I’ve been working on psychedelic research, and one indicator we look at is what’s called the head twitch response. If you give a rodent a psychedelic, they’ll have an involuntary head twitch response, which has also been called, colloquially, a wet dog shake. It’s a response to their 5-HT2A receptors being activated. In the studies I’m conducting, we study how many twitch responses a rodent produces over a period of between 30 minutes to one hour.
This work explores the mechanistic component of the 5-HT2 receptor. DOI is often used as a standard in this kind of work, mostly because it’s not scheduled and is therefore very accessible; you can compare rodents’ head twitch response to DOI with their responses to other drugs, especially novel psychedelic compounds. So what I do is inject mice with DOI and put them in a chamber designed to measure their head twitch responses, and that data can be used as a baseline for comparison to other drugs. I know there are also researchers at Louisiana State University looking at how drugs that act on the 5-HT2 receptor, like DOI, might produce an anti-inflammatory response in rodents.
How would scheduling DOI affect the work you and your colleagues are doing in the lab?
If DOI were a Schedule I drug, it would be a real barrier to any lab studying the 5-HT2 receptor. As is, you don’t need a Schedule I license to access it. If it were scheduled, it’d be less accessible to many labs, especially if they didn’t already have that license. Applying for a license would require additional paperwork and delays. In the Federal Register, the DEA highlighted nine additional requirements that labs would need to take to work with drugs, like registering researchers, taking inventory and reporting it to the DEA, and storing and handling the drugs.
What protocols are there currently around using DOI in the lab and how do they compare with the rules for other psychedelics?
If I’m using a Schedule I drug, I have to go to either the lab’s Principal Investigator, or P.I., or to the lab manager and ask them if they can access the secure location where those drugs are kept – they’re the only ones with the key to the safe. If those people are not around, that becomes an issue, and there have been times when our experiments were delayed as a result of those key people being out.
The DEA proposal points to DOI and DOC’s abuse potential as justification for its scheduling proposal. What do you know about whether people are actually using these drugs recreationally outside of a research setting?
Here’s the thing: pretty much nobody is using DOI as a recreational drug because its duration is really long. For comparison, LSD lasts 8 to 12 hours in humans; DOI can last up to 24 hours. If you look in the Federal Register, they cite a report that said globally, there were 16 instances of non-fatal intoxication from DOC over 9 years, which means fewer than 2 people a year are using doses. It’s just absurd; they’re going after these compounds that are clearly not being used recreationally.

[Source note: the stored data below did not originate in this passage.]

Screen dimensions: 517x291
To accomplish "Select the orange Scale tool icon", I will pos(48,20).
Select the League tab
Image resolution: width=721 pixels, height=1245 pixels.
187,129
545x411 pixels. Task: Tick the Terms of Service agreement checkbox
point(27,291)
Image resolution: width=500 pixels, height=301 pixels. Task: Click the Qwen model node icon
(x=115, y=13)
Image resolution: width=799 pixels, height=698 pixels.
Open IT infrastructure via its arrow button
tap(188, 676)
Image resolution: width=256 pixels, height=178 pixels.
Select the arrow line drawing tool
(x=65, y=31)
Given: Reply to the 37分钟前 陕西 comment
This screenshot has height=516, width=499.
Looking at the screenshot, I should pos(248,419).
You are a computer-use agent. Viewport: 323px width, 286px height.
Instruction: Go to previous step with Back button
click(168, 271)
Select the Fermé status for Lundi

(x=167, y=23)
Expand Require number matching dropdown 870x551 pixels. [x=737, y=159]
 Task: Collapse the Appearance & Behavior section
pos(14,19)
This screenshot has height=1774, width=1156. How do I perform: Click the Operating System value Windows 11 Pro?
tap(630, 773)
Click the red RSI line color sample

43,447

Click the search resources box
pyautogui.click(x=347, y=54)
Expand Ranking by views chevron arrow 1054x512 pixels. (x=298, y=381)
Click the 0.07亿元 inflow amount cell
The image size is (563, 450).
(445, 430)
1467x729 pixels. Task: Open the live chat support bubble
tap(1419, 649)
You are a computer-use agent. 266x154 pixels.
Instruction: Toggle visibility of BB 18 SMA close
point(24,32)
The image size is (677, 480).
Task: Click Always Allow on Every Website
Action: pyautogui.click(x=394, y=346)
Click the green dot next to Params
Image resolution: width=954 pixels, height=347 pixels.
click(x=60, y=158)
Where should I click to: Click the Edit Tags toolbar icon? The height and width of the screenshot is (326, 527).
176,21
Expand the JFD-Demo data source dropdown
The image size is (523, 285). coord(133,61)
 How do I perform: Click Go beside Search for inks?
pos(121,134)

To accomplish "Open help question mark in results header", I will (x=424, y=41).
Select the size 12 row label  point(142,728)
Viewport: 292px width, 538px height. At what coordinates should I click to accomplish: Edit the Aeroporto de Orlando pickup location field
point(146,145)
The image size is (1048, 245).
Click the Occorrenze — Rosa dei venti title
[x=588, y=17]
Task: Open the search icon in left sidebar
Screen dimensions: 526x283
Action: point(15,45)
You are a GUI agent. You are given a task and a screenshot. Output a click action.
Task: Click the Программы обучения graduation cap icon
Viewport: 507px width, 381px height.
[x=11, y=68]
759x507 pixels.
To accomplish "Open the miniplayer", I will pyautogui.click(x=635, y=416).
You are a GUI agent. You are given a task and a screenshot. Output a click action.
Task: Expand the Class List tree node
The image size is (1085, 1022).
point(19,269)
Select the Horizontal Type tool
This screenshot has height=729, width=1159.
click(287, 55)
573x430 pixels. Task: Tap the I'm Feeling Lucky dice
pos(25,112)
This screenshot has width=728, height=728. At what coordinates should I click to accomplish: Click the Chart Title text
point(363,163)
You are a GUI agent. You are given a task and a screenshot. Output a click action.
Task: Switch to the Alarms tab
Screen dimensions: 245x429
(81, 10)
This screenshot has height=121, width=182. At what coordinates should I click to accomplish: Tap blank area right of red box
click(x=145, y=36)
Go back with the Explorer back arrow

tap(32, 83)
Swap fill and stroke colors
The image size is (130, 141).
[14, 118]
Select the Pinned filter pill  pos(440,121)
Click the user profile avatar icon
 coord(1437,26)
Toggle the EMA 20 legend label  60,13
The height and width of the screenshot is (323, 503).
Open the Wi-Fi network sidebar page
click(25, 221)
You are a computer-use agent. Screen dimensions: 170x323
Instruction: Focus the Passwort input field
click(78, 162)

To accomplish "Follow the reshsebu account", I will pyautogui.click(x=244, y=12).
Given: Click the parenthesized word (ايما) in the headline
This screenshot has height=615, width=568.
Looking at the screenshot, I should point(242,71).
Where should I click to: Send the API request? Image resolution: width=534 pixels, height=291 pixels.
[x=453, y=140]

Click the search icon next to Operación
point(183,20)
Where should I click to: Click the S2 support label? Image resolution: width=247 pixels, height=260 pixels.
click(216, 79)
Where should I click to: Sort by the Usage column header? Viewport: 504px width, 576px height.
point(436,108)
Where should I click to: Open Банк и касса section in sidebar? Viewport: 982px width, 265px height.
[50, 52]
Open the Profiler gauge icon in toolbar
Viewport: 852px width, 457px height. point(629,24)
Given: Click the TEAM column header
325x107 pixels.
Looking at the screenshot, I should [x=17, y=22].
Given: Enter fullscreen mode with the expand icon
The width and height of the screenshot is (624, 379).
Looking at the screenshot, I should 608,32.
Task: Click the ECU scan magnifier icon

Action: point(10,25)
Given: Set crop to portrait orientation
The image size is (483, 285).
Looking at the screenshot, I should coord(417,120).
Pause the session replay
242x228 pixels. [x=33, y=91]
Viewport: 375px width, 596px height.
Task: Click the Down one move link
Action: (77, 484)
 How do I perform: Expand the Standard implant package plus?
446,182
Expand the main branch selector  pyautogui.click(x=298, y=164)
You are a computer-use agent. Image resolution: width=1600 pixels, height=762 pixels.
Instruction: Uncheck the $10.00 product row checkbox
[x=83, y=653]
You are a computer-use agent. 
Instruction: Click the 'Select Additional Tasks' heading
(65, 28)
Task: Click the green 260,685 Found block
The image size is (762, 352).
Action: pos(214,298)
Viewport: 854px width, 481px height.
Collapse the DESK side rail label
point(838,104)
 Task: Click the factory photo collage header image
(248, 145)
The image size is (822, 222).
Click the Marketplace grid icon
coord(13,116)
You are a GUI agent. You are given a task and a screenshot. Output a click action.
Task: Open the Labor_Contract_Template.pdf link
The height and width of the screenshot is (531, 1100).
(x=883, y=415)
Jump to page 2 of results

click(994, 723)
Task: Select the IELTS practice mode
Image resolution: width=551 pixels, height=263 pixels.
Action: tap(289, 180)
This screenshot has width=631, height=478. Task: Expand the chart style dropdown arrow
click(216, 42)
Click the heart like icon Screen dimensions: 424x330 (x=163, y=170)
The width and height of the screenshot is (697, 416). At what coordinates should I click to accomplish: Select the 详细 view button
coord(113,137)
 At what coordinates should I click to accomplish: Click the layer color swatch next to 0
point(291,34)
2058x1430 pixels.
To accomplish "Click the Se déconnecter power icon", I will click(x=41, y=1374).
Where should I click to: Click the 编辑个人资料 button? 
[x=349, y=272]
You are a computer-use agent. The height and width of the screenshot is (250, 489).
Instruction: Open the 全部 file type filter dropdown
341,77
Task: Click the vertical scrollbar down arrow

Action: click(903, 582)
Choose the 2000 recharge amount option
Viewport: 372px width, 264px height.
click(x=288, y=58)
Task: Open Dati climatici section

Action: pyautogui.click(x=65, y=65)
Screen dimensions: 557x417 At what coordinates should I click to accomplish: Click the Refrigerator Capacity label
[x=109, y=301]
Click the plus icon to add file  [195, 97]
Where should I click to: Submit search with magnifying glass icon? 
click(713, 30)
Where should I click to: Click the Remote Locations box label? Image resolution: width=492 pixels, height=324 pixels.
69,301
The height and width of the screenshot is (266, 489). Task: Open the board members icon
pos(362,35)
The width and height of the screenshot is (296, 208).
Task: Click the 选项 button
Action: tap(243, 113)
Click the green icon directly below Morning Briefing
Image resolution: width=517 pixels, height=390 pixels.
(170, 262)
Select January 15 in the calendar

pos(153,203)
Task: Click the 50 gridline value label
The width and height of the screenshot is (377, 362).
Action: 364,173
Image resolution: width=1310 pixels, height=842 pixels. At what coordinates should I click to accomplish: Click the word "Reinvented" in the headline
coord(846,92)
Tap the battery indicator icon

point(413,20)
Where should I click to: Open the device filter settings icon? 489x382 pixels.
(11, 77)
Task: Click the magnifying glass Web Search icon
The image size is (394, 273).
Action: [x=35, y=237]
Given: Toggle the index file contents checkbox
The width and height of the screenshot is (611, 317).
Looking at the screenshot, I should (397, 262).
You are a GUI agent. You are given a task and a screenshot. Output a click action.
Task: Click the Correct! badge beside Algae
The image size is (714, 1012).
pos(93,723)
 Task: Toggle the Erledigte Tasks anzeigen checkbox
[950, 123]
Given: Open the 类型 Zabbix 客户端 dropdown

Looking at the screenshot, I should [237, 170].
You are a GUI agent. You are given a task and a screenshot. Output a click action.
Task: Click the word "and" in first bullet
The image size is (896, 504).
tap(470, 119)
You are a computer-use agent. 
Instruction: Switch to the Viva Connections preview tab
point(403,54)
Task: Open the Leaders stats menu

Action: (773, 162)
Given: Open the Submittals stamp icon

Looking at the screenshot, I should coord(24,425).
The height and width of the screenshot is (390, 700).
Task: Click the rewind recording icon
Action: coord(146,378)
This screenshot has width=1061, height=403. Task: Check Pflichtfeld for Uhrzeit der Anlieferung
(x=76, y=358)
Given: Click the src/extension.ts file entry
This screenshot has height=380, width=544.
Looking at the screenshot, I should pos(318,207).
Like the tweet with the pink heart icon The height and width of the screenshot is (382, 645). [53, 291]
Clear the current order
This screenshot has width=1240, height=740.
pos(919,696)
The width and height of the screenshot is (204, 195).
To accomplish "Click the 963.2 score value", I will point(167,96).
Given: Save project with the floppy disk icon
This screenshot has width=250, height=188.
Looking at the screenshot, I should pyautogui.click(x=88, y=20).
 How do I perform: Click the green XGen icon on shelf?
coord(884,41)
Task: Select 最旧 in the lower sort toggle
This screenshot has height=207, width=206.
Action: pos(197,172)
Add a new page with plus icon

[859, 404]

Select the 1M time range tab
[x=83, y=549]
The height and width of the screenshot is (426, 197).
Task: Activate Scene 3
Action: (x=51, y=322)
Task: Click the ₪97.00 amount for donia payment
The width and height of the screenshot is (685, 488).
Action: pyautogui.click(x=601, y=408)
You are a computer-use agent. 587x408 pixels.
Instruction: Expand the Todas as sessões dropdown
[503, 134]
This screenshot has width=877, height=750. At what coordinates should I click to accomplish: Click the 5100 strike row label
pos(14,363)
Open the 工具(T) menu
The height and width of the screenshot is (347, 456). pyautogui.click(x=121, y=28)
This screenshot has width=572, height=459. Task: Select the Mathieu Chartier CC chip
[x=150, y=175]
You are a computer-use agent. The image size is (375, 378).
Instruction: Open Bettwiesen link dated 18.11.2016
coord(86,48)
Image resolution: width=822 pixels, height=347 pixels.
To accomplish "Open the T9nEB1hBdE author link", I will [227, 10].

How have your colleagues reacted to this DEA proposal?
There are a lot of people who are pretty upset about it. The general feeling amongst researchers is that the new proposal is absurd; ultimately, it would only impact us, and the progress of psychedelic-related research. By trying to schedule these drugs, the DEA is also claiming that none of these compounds have approved medical utility, but that’s not necessarily true, and scheduling DOI and DOC will make it that much harder to study them.
This interview has been edited and condensed for clarity and length.